CommonWealth still announced this week that it had opted into the act. The REIT is claiming that even though the Maryland Legislature did not adopt any amendment, the law still implicitly has this requirement. The funds will now have to sue CommonWealth to force them to change their interpretation.
Go read the whole thing. Some wacky shenanigans from my home state. If it does come down to arbitration I'd love to see CommonWealth's arbitrator, allegedly a friend of its controlling family, go toe to toe with the hedge funds' choice-- former Delaware Chancellor Bill Chandler.
One of my colleagues said that my latest article (written with one of my excellent students, Jordan Lee) sounds like an R-rated movie. The title is Discretion, and here is the abstract:
Discretion is an important feature of all contractual relationships. In this Article, we rely on incomplete contract theory to motivate our study of discretion, with particular attention to fiduciary relationships. We make two contributions to the substantial literature on fiduciary law. First, we describe the role of fiduciary law as “boundary enforcement,” and we urge courts to honor the appropriate exercise of discretion by fiduciaries, even when the beneficiary or the judge might perceive a preferable action after the fact. Second, we answer the question, how should a court define the boundaries of fiduciary discretion? We observe that courts often define these boundaries by reference to industry customs and social norms. We also defend this as the most sensible and coherent approach to boundary enforcement.

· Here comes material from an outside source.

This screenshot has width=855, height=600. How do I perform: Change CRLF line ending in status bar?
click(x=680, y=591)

I wrote an article about a decade ago called "The Critical Resource Theory of Fiduciary Duty" that still gets downloaded and cited a fair amount, at least for a fiduciary duty article. It is about the structure of fiduciary relationships, and I wanted to do a follow on article about how courts know when someone has breached a fiduciary duty. I actually had a fairly long draft of an article that was just horrible, and I never published it, but I kept thinking about and teaching about this problem. Earlier this year, I had a brainstorm about the subject, and the result is this new article.
By the way, interest in fiduciary law seems to have exploded in the past decade. Some of that interest stems from Tamar Frankel's book and the accompanying conference at Boston University. Some of the interest stems from the fact that fiduciary law is interesting in many countries outside the United States, where much of the best writing on this subject is found (see Paul Miller, for example). I look forward to a new surge in interest this summer, as Andrew Gold and Paul Miller have organized an excellent conference on The Philosophical Foundations of Fiduciary Law, to be held in Chicago. I am writing a paper entitled "True Loyalty" for that conference and very much looking forward to reading the other contributions.

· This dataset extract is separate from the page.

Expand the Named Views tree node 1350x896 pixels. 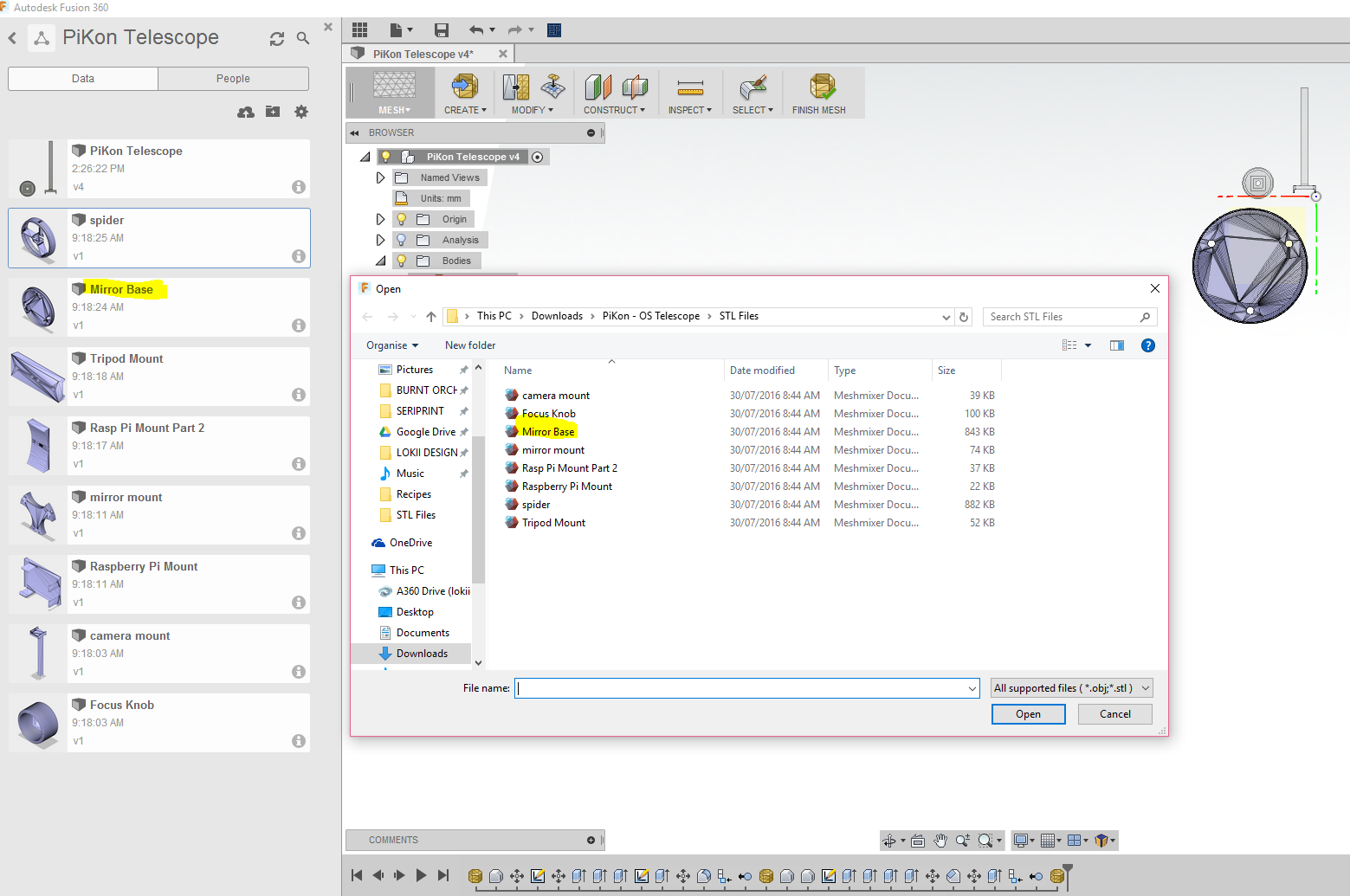[x=380, y=177]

Jesse Fried, Brian Broughman, and Darian Ibrahim have an excellent paper on Delaware's dominance in the market for corporate charters, arguing "that firms often choose Delaware corporate law because it is the only law 'spoken' by both in-state and out-of-state investors." Jesse described the paper in a recent blog post, and you can download it on SSRN. Jesse's summary of the evidence:
To test for a lingua-franca effect, we exploit a database of 1,850 VC-backed firms that provides precise information on the firm’s location, the identity and location of its investors, and changes in the firm’s domicile as its investor base evolves over time. We find, consistent with the lingua-franca effect, that the presence of out-of-state investors in each round of financing significantly increases the likelihood of Delaware incorporation or reincorporation. We also find that a startup is less likely to incorporate in Delaware if its out-of-state VC investors have already invested in firms incorporated in the startup’s home state, and thus have greater familiarity with home-state corporate law.